Understanding of underlying pathophysiology of normal tissue damage, and the associated molecular and cellular processes that lead to long term effects such as cell death and apoptosis, can help identifying precursors of organ dysfunction, which can be explored as potential imaging biomarkers1. However, because knowledge of the normal tissue effects is incomplete, choice of imaging biomarkers is often pragmatic and markers may be identified without the researcher’s understanding the underlying molecular mechanisms. Even with incomplete understanding of underlying biology, imaging biomarkers may be successfully used as surrogate endpoints of clinical injury. In addition, they may help to elucidate the spatial and temporal development of underlying molecular processes that drive RT associated injury. Choosing imaging techniques that are sensitive to early biological processes of normal tissue damage is important.

Acute and late normal tissue injury occurs from a complex interaction between radiation-induced death of parenchymal cells, damage to the supporting vasculature, and associated inflammatory and fibrotic reactions. Long-term depletion of tissue-specific stem cells or progenitor cells can lead to fibrosis, organ dysfunction, and necrosis1. This interaction between basic cellular and molecular process and physiological expression divides imaging assessment into two distinguished biological levels: (a) Imaging of anatomical (structural) changes in affected organs, (b) Imaging of functional, molecular and cellular processes of RT-induced injury. Topics related to these assessments and the potential for further research are discussed here.

2. Current approaches and status of normal tissue toxicity imaging

2.1 Anatomical imaging

Radiation therapy commonly causes changes that can be detected by planar X-ray or CT imaging. For example, in patients treated for lung or breast cancer, approximately 50–100% and 0–63%, respectively, have radiologic evidence of lung damage via chest X-ray (CXR) or CT2. These changes in imaging, however, do not necessarily correlate well with symptomatic injury. Similarly, in the liver, radiologic changes are often evident post-RT either prior to, or in the absence of, clinical symptoms3, 4. Post-RT CT and MRI can detect non-specific morphologic abnormalities in the brain that may reflect RT-induced tumor or normal tissue inflammation/necrosis, or surgery-induced changes (e.g. enhancement along the resection margin)5. A principal limitation of defining injury in this manner is that injury is often identified months to years following RT when any opportunity to intervene to ameliorate the effects has likely been lost.

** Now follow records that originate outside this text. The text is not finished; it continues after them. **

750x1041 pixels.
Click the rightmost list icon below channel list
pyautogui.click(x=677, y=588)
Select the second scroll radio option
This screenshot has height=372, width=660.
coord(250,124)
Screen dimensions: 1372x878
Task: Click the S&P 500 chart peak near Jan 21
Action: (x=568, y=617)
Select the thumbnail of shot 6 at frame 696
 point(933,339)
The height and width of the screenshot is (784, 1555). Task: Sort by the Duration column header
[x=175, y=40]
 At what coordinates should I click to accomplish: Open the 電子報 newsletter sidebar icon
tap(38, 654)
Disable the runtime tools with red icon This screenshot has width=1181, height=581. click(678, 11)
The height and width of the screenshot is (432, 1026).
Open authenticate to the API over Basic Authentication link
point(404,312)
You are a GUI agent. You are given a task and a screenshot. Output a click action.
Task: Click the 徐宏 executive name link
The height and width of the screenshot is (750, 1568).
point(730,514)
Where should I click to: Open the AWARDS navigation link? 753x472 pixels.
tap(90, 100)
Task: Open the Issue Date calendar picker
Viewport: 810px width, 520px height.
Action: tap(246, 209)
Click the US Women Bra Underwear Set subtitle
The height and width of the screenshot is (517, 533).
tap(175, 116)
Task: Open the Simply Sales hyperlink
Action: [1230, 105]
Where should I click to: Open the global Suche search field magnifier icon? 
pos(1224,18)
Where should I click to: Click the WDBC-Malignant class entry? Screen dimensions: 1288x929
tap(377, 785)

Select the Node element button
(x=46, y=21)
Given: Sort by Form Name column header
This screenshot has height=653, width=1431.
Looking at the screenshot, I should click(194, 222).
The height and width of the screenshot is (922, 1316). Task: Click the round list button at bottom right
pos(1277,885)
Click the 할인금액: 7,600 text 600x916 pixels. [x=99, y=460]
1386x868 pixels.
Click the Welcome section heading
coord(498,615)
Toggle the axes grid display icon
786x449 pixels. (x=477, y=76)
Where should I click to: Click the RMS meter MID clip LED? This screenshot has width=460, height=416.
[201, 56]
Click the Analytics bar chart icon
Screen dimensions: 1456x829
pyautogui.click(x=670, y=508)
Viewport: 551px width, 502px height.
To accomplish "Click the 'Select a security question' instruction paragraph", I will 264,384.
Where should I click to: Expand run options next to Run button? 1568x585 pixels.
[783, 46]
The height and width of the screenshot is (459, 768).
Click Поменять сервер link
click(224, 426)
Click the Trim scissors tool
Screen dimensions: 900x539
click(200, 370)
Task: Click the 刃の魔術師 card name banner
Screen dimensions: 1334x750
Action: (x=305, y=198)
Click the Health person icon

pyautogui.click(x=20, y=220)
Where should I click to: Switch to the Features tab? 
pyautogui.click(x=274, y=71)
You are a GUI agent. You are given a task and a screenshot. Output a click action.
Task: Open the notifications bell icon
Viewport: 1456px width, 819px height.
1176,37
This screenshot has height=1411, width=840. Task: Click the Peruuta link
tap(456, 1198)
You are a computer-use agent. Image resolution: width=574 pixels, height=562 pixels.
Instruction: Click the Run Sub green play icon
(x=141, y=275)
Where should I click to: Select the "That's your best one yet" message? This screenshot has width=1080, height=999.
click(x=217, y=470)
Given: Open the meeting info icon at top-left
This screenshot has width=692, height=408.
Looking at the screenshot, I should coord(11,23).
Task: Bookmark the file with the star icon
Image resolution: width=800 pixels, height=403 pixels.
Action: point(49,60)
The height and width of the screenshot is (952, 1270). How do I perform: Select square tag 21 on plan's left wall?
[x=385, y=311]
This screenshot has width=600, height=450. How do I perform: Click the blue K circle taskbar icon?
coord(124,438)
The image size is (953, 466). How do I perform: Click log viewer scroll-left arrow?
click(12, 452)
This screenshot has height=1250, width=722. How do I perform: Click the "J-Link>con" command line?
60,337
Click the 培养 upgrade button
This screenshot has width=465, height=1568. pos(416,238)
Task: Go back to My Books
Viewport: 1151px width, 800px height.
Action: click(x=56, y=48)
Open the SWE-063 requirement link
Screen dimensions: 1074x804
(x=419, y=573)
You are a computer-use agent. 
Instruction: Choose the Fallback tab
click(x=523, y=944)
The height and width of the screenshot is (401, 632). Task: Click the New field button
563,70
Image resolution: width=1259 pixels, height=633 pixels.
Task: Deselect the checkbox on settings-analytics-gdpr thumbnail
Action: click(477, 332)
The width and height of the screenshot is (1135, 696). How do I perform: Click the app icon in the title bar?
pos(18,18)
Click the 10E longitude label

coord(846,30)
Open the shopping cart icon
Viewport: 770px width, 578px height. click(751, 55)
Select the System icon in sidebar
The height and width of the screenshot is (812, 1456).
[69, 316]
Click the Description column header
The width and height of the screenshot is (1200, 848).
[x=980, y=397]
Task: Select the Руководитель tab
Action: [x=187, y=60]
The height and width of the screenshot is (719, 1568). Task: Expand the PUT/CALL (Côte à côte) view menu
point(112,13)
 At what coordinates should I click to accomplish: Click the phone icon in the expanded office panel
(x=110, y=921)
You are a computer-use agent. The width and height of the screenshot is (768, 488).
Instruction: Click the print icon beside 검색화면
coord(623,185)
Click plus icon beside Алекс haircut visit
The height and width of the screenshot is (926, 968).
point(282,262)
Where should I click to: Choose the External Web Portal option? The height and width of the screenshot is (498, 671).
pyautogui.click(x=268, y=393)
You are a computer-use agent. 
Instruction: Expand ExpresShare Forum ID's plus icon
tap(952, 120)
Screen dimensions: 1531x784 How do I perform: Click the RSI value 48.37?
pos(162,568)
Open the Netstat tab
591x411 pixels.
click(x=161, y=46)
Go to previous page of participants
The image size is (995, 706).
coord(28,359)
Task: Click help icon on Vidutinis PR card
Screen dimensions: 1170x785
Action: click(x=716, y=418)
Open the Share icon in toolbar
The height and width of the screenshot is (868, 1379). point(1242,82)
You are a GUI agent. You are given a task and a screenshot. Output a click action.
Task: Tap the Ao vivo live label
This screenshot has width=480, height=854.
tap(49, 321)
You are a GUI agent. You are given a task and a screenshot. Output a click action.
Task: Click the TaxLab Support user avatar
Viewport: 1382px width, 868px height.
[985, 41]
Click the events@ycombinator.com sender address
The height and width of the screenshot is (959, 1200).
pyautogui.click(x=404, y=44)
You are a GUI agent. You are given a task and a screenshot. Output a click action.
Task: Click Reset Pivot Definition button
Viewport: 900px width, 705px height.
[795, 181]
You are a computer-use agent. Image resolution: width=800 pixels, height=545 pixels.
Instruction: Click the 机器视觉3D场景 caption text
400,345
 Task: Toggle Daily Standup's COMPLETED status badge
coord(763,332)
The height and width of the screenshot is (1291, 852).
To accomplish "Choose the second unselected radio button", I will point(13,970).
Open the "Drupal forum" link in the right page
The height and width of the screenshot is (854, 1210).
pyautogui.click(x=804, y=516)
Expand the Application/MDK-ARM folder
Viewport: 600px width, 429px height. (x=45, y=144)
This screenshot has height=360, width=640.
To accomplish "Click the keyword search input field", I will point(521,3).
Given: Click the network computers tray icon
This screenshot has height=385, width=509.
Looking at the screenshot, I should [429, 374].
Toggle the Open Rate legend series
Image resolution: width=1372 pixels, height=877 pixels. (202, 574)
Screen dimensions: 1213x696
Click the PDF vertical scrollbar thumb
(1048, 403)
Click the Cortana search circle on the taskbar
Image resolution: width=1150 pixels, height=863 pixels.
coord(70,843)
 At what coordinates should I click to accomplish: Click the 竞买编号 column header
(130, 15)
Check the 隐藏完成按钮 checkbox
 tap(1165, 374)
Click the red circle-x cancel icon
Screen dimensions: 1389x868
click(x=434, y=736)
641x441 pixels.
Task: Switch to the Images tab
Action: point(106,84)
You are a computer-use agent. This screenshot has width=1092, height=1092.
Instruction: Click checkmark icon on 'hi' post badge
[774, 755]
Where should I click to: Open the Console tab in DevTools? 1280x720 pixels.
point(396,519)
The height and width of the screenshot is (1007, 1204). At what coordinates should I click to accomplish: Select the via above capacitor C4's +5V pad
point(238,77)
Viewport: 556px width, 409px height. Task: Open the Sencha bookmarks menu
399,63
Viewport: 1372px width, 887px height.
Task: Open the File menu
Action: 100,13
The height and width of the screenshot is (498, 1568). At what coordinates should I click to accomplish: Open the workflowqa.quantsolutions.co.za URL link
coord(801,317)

2.2 Functional and molecular imaging

Functional imaging may provide an in vivo model of RT effects on both tumors and normal tissues. The potential advantage of functional and molecular imaging over anatomic imaging is that it may be more physiologically and clinically important, and may better reflect underlying pathophysiologic processes. Many functional and molecular imaging modalities have been used to monitor normal tissue responses; the most common being fluorodeoxyglucose (FDG) PET, though other isotopes have also been used (e.g. 15O for monitoring of blood flow changes). SPECT is often used to measure perfusion but can also be used to image radiolabeled receptors over-expressed in certain tumors. MRI has become useful to assess functional metrics such as regional perfusion (i.e. in the heart), ventilation (i.e. in the lung) and metabolic states (i.e. with MR Spectroscopy). Functional MRI (fMRI) has the ability of assessing regional brain activity in response to stimuli. Data for several organ systems such as lung68, heart913, liver14, 15, brain1619 and parotid20, 21 have already revealed correlations of radiation dose with changes measurable by a variety of functional imaging modalities.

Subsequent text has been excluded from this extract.